WRITTEN INSTRUCTION
Copy the material word for word from the line with "Screen dimensions: 2488x762" to the line with "coord(48,33)", leaving out the pictures.

Begin PROVIDED DATA

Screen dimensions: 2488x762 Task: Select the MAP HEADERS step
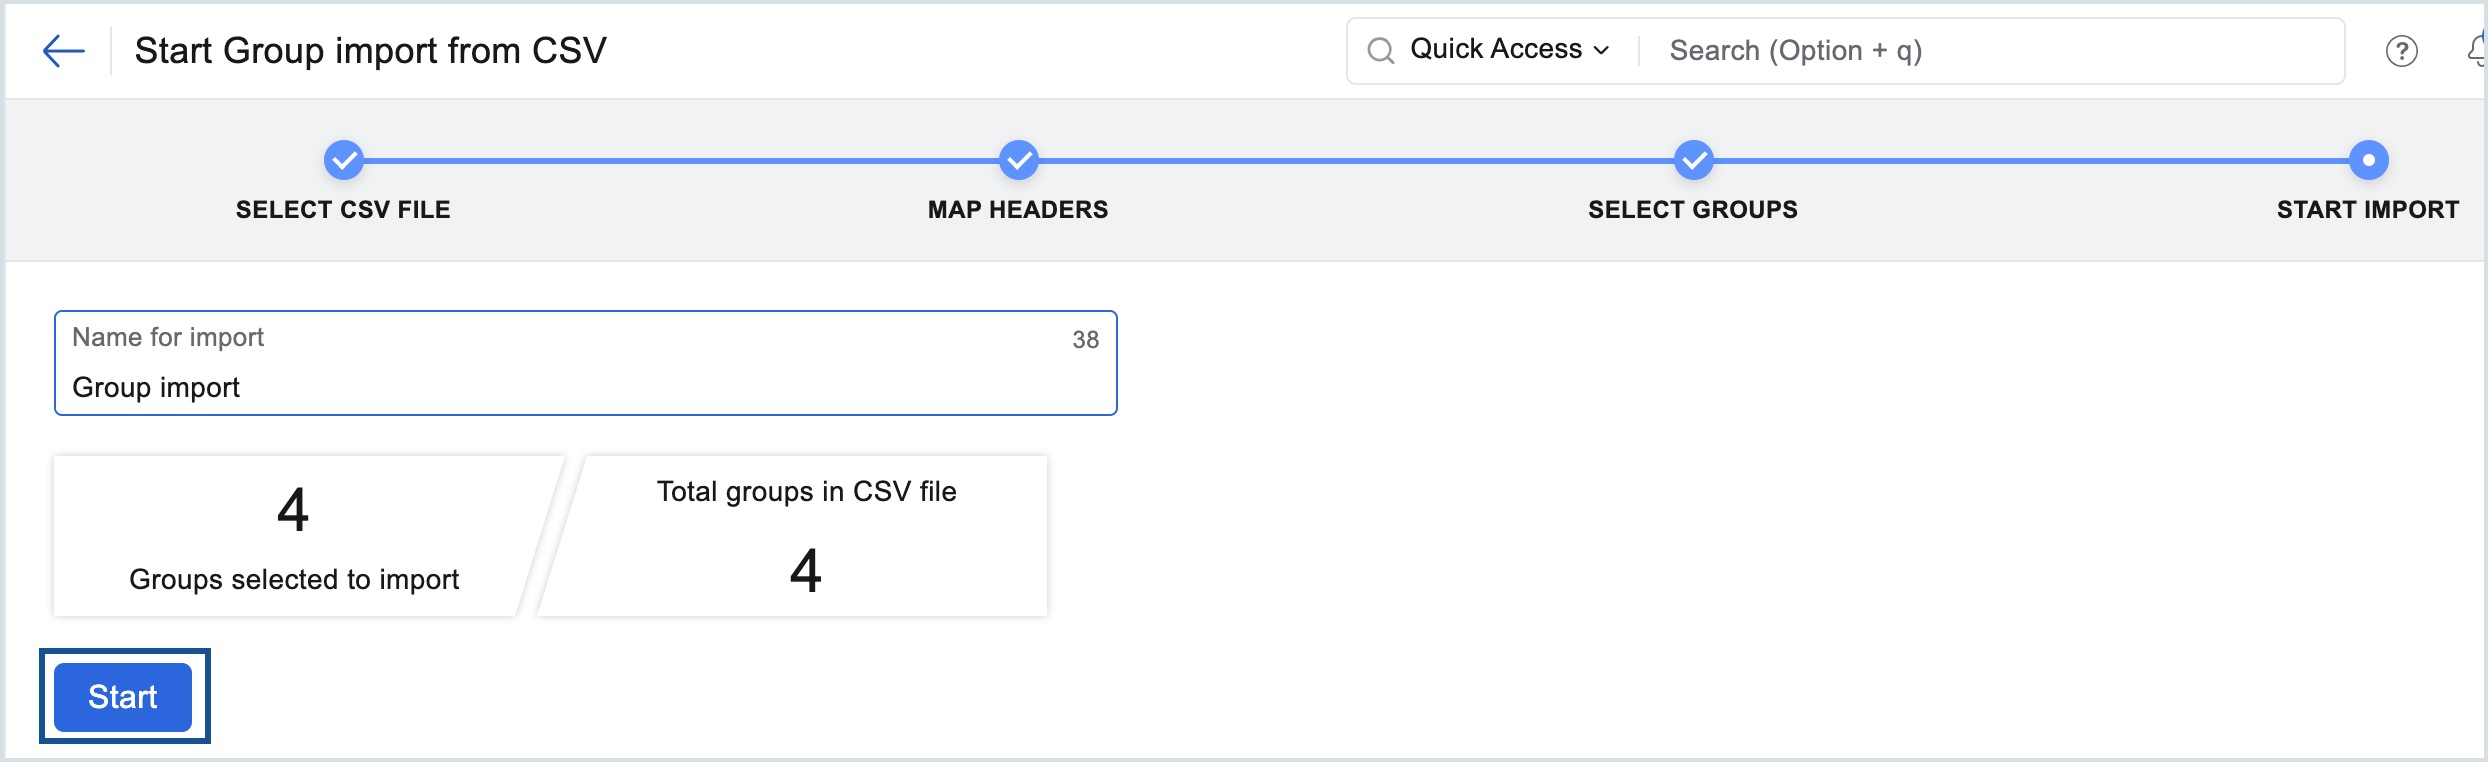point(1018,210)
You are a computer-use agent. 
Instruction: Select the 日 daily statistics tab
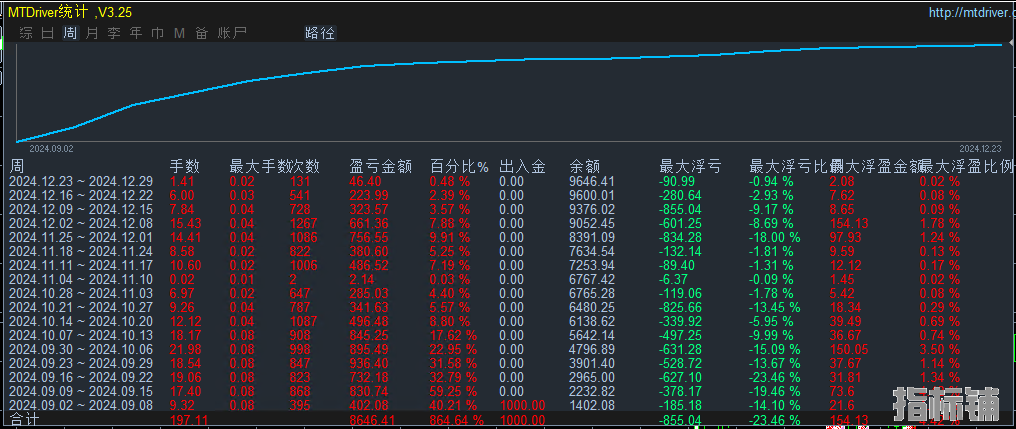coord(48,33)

End PROVIDED DATA
Begin PROVIDED DATA

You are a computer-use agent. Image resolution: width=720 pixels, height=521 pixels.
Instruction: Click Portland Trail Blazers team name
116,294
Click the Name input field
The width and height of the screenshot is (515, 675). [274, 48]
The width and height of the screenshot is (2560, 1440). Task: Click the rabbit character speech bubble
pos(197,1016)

End PROVIDED DATA

WRITTEN REPLY
Screen dimensions: 2488x762 Task: Select the MAP HEADERS step
point(1018,210)
You are a computer-use agent. 
Instruction: Select the 日 daily statistics tab
coord(48,33)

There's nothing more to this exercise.